**Supplied text**

We need an awful lot more than that.  While probing for disks and other
devices, we need a BIOS disk driver that can read the root filesystem
and suck in LKMs, including the disk drivers.  Eventually, / would be
remounted from another device, and the now-loaded 'real' disk drivers
would come into play if they could, or the BIOS fallback driver would
continue to carry the load.

> the ideal candidate.  8-)  8-).  I have someone else who I'd nominate,
> since he has been all over the Win95 VM system very recently, but he'd
> probably kill me for it...

You could do with a good killing, so I suggest you nominate away. 8)

> They had a VM86() mode working well enough for DOSEMU.  This is not
> quite enough for a "call this BIOS call on my behalf in a Virtual 8086
> machine that prevents kernel reentrancy, please".  Which is really what
> needs to be done, unless you dick with the DOS stack for the low INT
> calls (there's a nice TSR book that describes doing exactly this with
> Borland Turbo C).

I'm not going to try to define "what needs to be done" at that level; I'm
suggesting that you & several other people know what needs to be done,
and I'm just prodding at you until you do it.  Hint? 8)

**Written task A**
Answer these questions about the message:
(i) What does the BIOS disk driver need to be able to read?
(ii) What was the VM86() mode working well enough for?
(iii) Which compiler does the TSR book use?
**Written task B**
Rewrite everything in the message from "You could do" down to "Borland Turbo C).", replacing "DOSEMU" with "Wine".

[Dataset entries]

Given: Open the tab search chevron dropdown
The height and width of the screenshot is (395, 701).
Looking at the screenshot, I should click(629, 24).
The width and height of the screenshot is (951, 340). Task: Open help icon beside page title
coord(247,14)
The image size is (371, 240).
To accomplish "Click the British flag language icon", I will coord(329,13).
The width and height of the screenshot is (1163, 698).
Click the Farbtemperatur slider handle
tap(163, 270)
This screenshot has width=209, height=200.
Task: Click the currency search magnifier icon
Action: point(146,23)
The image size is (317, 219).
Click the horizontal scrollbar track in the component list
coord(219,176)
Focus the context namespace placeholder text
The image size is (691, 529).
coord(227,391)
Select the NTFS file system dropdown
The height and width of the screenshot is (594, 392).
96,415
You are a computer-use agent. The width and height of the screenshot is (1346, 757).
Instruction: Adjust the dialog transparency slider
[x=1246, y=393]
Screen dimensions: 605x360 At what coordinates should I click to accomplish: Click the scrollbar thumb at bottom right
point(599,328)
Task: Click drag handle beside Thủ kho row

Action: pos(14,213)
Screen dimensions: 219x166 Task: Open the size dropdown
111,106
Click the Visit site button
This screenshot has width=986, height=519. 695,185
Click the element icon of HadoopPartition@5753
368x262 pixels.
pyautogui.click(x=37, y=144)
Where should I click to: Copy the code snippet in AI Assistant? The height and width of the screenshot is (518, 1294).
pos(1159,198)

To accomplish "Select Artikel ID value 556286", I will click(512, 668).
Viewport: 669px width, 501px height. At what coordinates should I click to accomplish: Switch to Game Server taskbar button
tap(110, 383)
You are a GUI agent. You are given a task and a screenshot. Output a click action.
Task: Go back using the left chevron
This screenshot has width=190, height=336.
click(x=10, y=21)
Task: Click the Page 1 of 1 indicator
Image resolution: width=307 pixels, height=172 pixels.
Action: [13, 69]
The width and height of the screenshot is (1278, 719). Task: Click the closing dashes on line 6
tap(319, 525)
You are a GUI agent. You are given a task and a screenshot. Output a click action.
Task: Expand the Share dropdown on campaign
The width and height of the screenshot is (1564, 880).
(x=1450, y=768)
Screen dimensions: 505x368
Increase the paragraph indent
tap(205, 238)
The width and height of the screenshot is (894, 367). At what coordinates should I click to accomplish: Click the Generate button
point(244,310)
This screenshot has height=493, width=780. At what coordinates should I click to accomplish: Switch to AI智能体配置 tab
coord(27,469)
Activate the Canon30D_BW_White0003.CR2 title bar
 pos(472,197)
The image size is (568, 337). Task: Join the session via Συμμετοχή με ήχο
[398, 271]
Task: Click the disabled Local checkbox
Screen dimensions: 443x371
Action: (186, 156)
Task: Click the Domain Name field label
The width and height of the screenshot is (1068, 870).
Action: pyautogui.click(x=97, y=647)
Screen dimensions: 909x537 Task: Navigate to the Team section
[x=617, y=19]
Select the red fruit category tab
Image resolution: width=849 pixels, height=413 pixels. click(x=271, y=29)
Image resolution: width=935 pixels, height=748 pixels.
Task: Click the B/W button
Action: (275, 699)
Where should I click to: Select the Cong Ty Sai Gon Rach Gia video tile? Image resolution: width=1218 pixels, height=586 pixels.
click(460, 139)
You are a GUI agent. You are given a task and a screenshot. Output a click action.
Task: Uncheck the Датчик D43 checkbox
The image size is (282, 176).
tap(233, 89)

**Complete response A**
(i) The root filesystem.
(ii) DOSEMU.
(iii) Borland Turbo C.

**Complete response B**
You could do with a good killing, so I suggest you nominate away. 8)

> They had a VM86() mode working well enough for Wine.  This is not
> quite enough for a "call this BIOS call on my behalf in a Virtual 8086
> machine that prevents kernel reentrancy, please".  Which is really what
> needs to be done, unless you dick with the DOS stack for the low INT
> calls (there's a nice TSR book that describes doing exactly this with
> Borland Turbo C).